| About this task |
Return all of the material exactly; no line may be dropped.

⁂

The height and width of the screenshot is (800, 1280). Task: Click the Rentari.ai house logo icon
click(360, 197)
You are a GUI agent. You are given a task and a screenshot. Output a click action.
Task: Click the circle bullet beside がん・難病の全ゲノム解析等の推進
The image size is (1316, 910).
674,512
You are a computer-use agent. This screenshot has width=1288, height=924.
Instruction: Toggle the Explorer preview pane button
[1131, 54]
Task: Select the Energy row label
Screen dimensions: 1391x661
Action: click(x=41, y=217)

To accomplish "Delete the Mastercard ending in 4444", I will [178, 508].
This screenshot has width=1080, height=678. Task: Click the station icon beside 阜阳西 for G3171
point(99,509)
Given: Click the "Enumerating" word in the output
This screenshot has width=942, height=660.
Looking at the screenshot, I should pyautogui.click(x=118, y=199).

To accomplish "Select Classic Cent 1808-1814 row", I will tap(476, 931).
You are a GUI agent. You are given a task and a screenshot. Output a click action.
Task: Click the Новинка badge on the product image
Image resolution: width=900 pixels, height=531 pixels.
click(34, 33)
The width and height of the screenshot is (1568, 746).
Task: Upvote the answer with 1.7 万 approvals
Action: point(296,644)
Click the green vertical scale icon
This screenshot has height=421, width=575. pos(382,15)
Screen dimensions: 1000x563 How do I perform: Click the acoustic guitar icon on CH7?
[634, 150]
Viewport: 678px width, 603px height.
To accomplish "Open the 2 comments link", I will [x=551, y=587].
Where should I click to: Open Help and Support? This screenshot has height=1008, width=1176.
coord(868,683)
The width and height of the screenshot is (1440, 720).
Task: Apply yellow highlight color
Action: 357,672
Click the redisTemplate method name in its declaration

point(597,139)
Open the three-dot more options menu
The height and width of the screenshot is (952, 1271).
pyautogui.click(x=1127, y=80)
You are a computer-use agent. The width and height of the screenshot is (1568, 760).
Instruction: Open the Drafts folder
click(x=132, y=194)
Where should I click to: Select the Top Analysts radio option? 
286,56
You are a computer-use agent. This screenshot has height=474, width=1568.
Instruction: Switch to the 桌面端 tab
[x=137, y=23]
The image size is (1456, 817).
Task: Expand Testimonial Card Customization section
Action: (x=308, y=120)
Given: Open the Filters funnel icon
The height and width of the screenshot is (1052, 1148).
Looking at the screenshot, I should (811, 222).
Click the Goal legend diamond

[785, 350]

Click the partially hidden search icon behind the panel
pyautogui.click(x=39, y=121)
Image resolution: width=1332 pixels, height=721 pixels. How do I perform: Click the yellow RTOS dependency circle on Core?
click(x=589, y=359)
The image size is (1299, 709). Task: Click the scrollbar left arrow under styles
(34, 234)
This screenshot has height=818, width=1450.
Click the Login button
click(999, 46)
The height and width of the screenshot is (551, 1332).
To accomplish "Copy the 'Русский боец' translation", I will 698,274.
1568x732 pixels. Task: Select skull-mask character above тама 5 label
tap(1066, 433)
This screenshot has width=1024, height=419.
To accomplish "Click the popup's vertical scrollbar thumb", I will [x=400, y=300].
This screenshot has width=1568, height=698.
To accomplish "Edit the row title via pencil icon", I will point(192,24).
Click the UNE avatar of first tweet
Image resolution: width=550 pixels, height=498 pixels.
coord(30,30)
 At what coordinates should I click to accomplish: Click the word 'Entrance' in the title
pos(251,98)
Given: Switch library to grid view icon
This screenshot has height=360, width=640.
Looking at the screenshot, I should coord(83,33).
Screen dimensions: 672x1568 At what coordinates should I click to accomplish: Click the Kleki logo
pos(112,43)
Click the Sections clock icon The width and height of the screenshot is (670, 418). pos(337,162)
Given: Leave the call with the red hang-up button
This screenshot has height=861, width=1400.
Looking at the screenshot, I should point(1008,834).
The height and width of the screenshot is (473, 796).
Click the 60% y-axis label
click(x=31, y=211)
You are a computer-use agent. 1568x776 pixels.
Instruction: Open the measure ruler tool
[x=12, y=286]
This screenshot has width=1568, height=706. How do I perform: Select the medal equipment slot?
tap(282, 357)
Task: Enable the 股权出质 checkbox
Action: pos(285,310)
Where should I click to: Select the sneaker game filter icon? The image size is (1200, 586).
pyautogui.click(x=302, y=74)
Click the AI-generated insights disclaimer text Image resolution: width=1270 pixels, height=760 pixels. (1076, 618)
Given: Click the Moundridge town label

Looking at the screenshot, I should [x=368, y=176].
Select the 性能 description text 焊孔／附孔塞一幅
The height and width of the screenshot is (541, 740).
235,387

⁂

| Solution to this task |
The height and width of the screenshot is (800, 1280). Task: Click the Rentari.ai house logo icon
click(360, 197)
You are a GUI agent. You are given a task and a screenshot. Output a click action.
Task: Click the circle bullet beside がん・難病の全ゲノム解析等の推進
The image size is (1316, 910).
674,512
You are a computer-use agent. This screenshot has width=1288, height=924.
Instruction: Toggle the Explorer preview pane button
[1131, 54]
Task: Select the Energy row label
Screen dimensions: 1391x661
Action: click(x=41, y=217)

To accomplish "Delete the Mastercard ending in 4444", I will [178, 508].
This screenshot has width=1080, height=678. Task: Click the station icon beside 阜阳西 for G3171
point(99,509)
Given: Click the "Enumerating" word in the output
This screenshot has width=942, height=660.
Looking at the screenshot, I should pyautogui.click(x=118, y=199).

To accomplish "Select Classic Cent 1808-1814 row", I will tap(476, 931).
You are a GUI agent. You are given a task and a screenshot. Output a click action.
Task: Click the Новинка badge on the product image
Image resolution: width=900 pixels, height=531 pixels.
click(34, 33)
The width and height of the screenshot is (1568, 746).
Task: Upvote the answer with 1.7 万 approvals
Action: point(296,644)
Click the green vertical scale icon
This screenshot has height=421, width=575. pos(382,15)
Screen dimensions: 1000x563 How do I perform: Click the acoustic guitar icon on CH7?
[634, 150]
Viewport: 678px width, 603px height.
To accomplish "Open the 2 comments link", I will [x=551, y=587].
Where should I click to: Open Help and Support? This screenshot has height=1008, width=1176.
coord(868,683)
The width and height of the screenshot is (1440, 720).
Task: Apply yellow highlight color
Action: 357,672
Click the redisTemplate method name in its declaration

point(597,139)
Open the three-dot more options menu
The height and width of the screenshot is (952, 1271).
pyautogui.click(x=1127, y=80)
You are a computer-use agent. The width and height of the screenshot is (1568, 760).
Instruction: Open the Drafts folder
click(x=132, y=194)
Where should I click to: Select the Top Analysts radio option? 
286,56
You are a computer-use agent. This screenshot has height=474, width=1568.
Instruction: Switch to the 桌面端 tab
[x=137, y=23]
The image size is (1456, 817).
Task: Expand Testimonial Card Customization section
Action: (x=308, y=120)
Given: Open the Filters funnel icon
The height and width of the screenshot is (1052, 1148).
Looking at the screenshot, I should (811, 222).
Click the Goal legend diamond

[785, 350]

Click the partially hidden search icon behind the panel
pyautogui.click(x=39, y=121)
Image resolution: width=1332 pixels, height=721 pixels. How do I perform: Click the yellow RTOS dependency circle on Core?
click(x=589, y=359)
The image size is (1299, 709). Task: Click the scrollbar left arrow under styles
(34, 234)
This screenshot has height=818, width=1450.
Click the Login button
click(999, 46)
The height and width of the screenshot is (551, 1332).
To accomplish "Copy the 'Русский боец' translation", I will 698,274.
1568x732 pixels. Task: Select skull-mask character above тама 5 label
tap(1066, 433)
This screenshot has width=1024, height=419.
To accomplish "Click the popup's vertical scrollbar thumb", I will [x=400, y=300].
This screenshot has width=1568, height=698.
To accomplish "Edit the row title via pencil icon", I will point(192,24).
Click the UNE avatar of first tweet
Image resolution: width=550 pixels, height=498 pixels.
coord(30,30)
 At what coordinates should I click to accomplish: Click the word 'Entrance' in the title
pos(251,98)
Given: Switch library to grid view icon
This screenshot has height=360, width=640.
Looking at the screenshot, I should coord(83,33).
Screen dimensions: 672x1568 At what coordinates should I click to accomplish: Click the Kleki logo
pos(112,43)
Click the Sections clock icon The width and height of the screenshot is (670, 418). pos(337,162)
Given: Leave the call with the red hang-up button
This screenshot has height=861, width=1400.
Looking at the screenshot, I should point(1008,834).
The height and width of the screenshot is (473, 796).
Click the 60% y-axis label
click(x=31, y=211)
You are a computer-use agent. 1568x776 pixels.
Instruction: Open the measure ruler tool
[x=12, y=286]
This screenshot has width=1568, height=706. How do I perform: Select the medal equipment slot?
tap(282, 357)
Task: Enable the 股权出质 checkbox
Action: pos(285,310)
Where should I click to: Select the sneaker game filter icon? The image size is (1200, 586).
pyautogui.click(x=302, y=74)
Click the AI-generated insights disclaimer text Image resolution: width=1270 pixels, height=760 pixels. (1076, 618)
Given: Click the Moundridge town label

Looking at the screenshot, I should [x=368, y=176].
Select the 性能 description text 焊孔／附孔塞一幅
The height and width of the screenshot is (541, 740).
235,387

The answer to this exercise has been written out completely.